- [Instructions for the task]: Print, in exact form, the lines below from the one containing "Viewport: 607px width, 314px height." through the one containing "Given: Click the giống", and omit all others.

#### Provided entries ####

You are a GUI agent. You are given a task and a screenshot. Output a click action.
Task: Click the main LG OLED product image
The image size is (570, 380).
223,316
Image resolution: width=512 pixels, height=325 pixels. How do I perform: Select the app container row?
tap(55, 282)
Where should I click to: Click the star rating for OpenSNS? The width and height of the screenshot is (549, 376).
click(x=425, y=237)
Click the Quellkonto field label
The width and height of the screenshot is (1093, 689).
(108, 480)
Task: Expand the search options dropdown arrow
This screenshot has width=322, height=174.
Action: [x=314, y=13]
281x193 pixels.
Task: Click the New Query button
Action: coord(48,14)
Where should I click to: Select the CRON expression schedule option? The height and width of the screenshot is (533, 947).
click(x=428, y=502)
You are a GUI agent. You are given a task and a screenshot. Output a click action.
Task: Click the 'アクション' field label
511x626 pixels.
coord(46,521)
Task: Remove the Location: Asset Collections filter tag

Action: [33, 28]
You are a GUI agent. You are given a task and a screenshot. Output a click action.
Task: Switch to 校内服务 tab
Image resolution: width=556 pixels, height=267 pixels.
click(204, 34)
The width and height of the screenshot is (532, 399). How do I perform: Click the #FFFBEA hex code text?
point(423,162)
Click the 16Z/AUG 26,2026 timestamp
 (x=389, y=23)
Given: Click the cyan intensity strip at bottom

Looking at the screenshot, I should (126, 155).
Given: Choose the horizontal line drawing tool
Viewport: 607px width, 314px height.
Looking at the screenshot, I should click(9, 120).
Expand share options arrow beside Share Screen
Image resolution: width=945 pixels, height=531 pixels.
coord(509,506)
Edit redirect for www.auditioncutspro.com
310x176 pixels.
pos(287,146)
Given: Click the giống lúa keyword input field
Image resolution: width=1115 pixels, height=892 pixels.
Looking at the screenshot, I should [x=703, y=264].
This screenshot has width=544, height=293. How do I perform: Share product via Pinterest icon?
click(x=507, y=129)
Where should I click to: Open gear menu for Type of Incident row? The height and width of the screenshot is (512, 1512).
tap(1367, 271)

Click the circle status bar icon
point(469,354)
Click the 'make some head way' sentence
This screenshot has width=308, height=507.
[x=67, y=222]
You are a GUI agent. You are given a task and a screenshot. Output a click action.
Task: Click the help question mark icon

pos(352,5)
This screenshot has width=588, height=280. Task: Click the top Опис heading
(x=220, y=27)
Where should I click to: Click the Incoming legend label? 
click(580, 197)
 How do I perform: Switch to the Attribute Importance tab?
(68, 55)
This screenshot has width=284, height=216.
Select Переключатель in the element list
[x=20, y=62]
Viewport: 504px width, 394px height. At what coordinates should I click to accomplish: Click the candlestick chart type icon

####

- [Output of the task]:
Viewport: 607px width, 314px height.
Looking at the screenshot, I should click(9, 120).
Expand share options arrow beside Share Screen
Image resolution: width=945 pixels, height=531 pixels.
coord(509,506)
Edit redirect for www.auditioncutspro.com
310x176 pixels.
pos(287,146)
Given: Click the giống lúa keyword input field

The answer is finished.